Buenos Aires may be the “Paris of South America,” but when it comes to its culinary range, the focus is squarely on beef, beef, and more beef! Every second street corner boasts a parrilla (steak house)—a temple to the carnivorous arts, where whole cows are roasted above hot coal pits, wall-charts show the prime meat cuts (including bife de lomo, sirloin, and bife de Costilla, T-bone), and tuxedoed waiters whisk the flesh from table to table like somber priests. But when you sit down to enjoy a succulent steak, it’s also worth considering beef’s pivotal role in Argentine history.

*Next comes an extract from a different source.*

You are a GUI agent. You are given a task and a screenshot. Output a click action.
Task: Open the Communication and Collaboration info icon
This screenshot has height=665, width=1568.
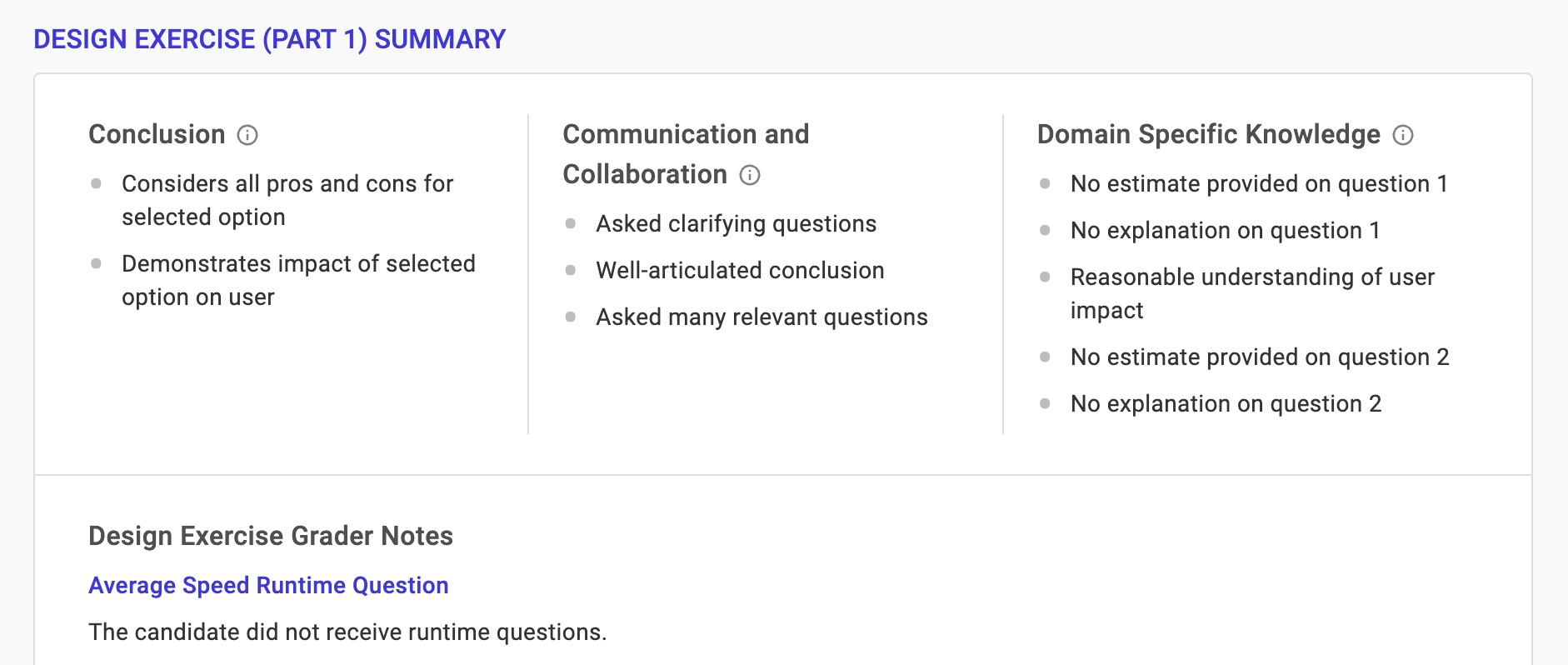[750, 175]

It all began in the Spanish colonial era, when a handful of imported cattle were let loose on the endless pampas and multiplied in record time on the lush grass. Huge estancias (ranches) sprang up, run by the hard-bitten southern gauchos (cowboys), brilliant horsemen who wore baggy pants and wielded sinister-looking knives. Beef became the Argentine staple at a time when only rich aristocrats could afford it back in Europe; even the poor could enjoy a steak for breakfast, lunch, and dinner.
Then, in the 1890s, breakthroughs in refrigeration meant that Argentina could ship its prize product overseas. Beef funded Argentina’s Golden Age: the city of Buenos Aires was rebuilt on the model of Paris (then the paragon of sophisticated urban beauty), and its citizens enjoyed a higher standard of living than the U.S. Millionaire Argentine playboys roamed European nightclubs, spending their money like Texas oil barons.
Today, the glory days are over, but you can still get a superb steak in almost any little restaurant in Buenos Aires, cooked bien hecho (well done), a punto (medium), or jugoso (rare). Be sure to ask for the chimichurri sauce, a spicy oregano-based mix that was a traditional gaucho favorite.